To date, the conventional methods for cancer therapy include surgery, chemotherapy and radiotherapy. Small molecule anti-cancer drugs are the most commonly used chemotherapeutics, which exhibit promising anti-cancer effects [1, 2]. However, the small molecule anti-cancer drugs not only inhibit the growth of cancer cells, but also kill normal cells in vivo, especially inducing abnormal function of hematopoietic cells and damaging gastrointestinal mucosal cells. Furthermore, the specificity of small molecule anti-cancer drugs is limited, which can cause off-target and other side-effects. With the accumulation of a large amount of small molecule anti-cancer drugs in the body, the toxicity will be more and more severe, which will likely affect the treatment efficacy and lead to cancer recurrence. Therefore, great research efforts have been devoted to reduce the side-effect of chemotherapy and develop novel anti-cancer drugs with lower toxicity and higher specificity.
Traditional Chinese medicine has been used in China for thousands of years, with good and widely approved clinical efficacy, such as reishi mushrooms , American ginseng , Astragalus , saffron crocus  and fel ursi  etc. In the last decade, scientists have devoted great effort and indicated that traditional Chinese medicine have potential to inhibit the tumor growth and angiogenesis, which can limit tumor proliferation and block the pathways of tumor migration [8, 9]. With the continuous development of biomedical technology, many active polypeptide substances have been isolated from traditional Chinese medicine. These peptides can not only maintain high efficiency of drug interactions and low toxicity as proteins, but also have lower cost and facile preparation, which has an excellent prospect and opens a new era for treatments of cancer and other diseases [10, 11].
The importance of discovering new peptides has become increasingly recognized in basic studies related to molecular interactions of proteins, as well as clinical investigations of many diseases. Active peptide fraction extracted from Chinese medicine has become a rather important type of new drug modality. Marine resource, as an important origin of traditional medicine, has attracted more and more attention from both scientific and industrial circles. During the past years, products extracted from marine plants and animals were found to have prominent activities against many human cancers [12–14]. For example, Dolastatin-10 and Dolastatins-15, both of which are peptides extracted from Dolabella auricularia, have exhibited in vitro tumor-suppressor functions [15, 16]. However, the major hurdle for natural peptide products is their limited bioactivity. Usually, oligopeptides are consisted of several amino acids, and its amide bond is susceptible to enzymatic degradation. On the other hand, without a stable structure, it is difficult for oligopeptide to cross the cell membrane. Cyclopeptide is a kind of stabilized peptide, which goes through a feasible cyclization reaction to constrain a peptide into a relative stable conformation, has been proposed to solve the problems of linear natural peptide . The cyclization decreases the conformation variation, while on the other hand increases the anti-proteolytic and anti-metabolization activities.

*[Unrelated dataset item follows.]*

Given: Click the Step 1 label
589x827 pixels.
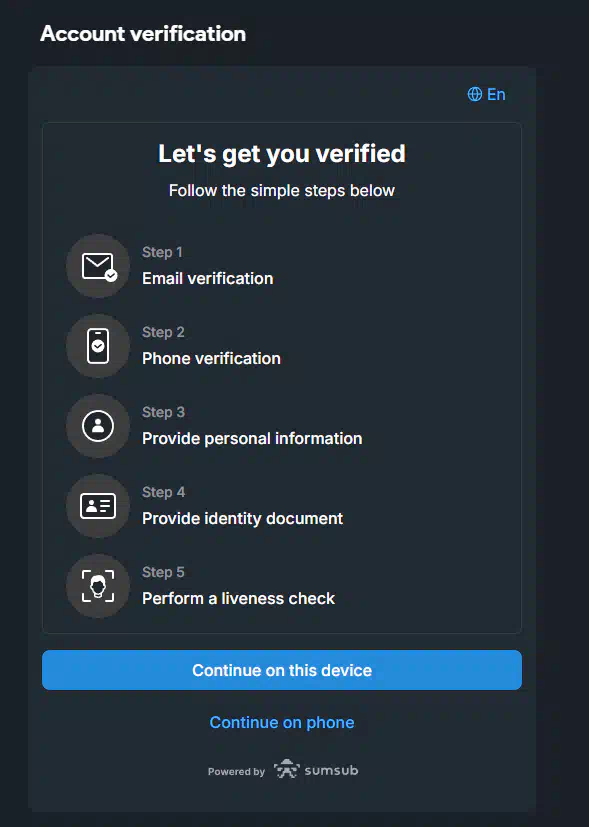Looking at the screenshot, I should click(162, 252).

Sepia ink oligopeptide (SIO) is a tripeptide extracted from Sepia esculenta, and was reported to exhibit tumor-suppressing function in mouse model of Meth-A fibrosarcoma . It was previously reported that SIO dose-dependently inhibited the proliferation, as well as induced cell death, in prostate cancer cells in vitro . In this context, SIO may also possesses antitumor activity in clinical settings, which may serve as an inexpensive therapeutical alternative in the clinical treatment of cancer. In our current study, we investigated the activity of SIO, as well as the underlying mechanisms against human lung cancer, which accounts for the most cancer related deaths worldwide.
Synthesis of CSIO peptide
As early as 1982, it was reported that Sepia ink could regulate gastric juice secretion and had anti-ulceration activity . Researchers in Japan found that the peptidoglycan extracted from Sepia ink had higher antitumor activity than the other fractions. In addition, they also found that the carbohydrate part of the peptidoglycan possessed the anticancer activity [21, 22]. Thus Sepia ink peptide has potential in clinical application to treat different diseases. The limited half-life time of peptide in biophysical conditions is the major hurdle for its clinical use, therefore improvement in the bioavailability of Sepia ink peptide is needed. During the past decades, peptide cyclization has been widely used as a strategy to constrain a peptide into fixed conformation, and disulfide bond is the most accessible cyclization method. The disulfide bond is formed by two homocysteine in the oxidation condition. Here, we applied this chemistry to stabilize Sepia ink peptide. In order to keep the active section of peptide, we did not change the origin sequence QPK. Instead, we added two homocysteine to the both termini of QPK. First, we used the SPPS to synthesize the pentapeptide, then an oxidation reaction was performed. HPLC and LC-MS were used to characterize the peptide. For peptide imaging, an FITC was linked to the N-terminus of peptide through a beta-Ala spacer (Figure 1).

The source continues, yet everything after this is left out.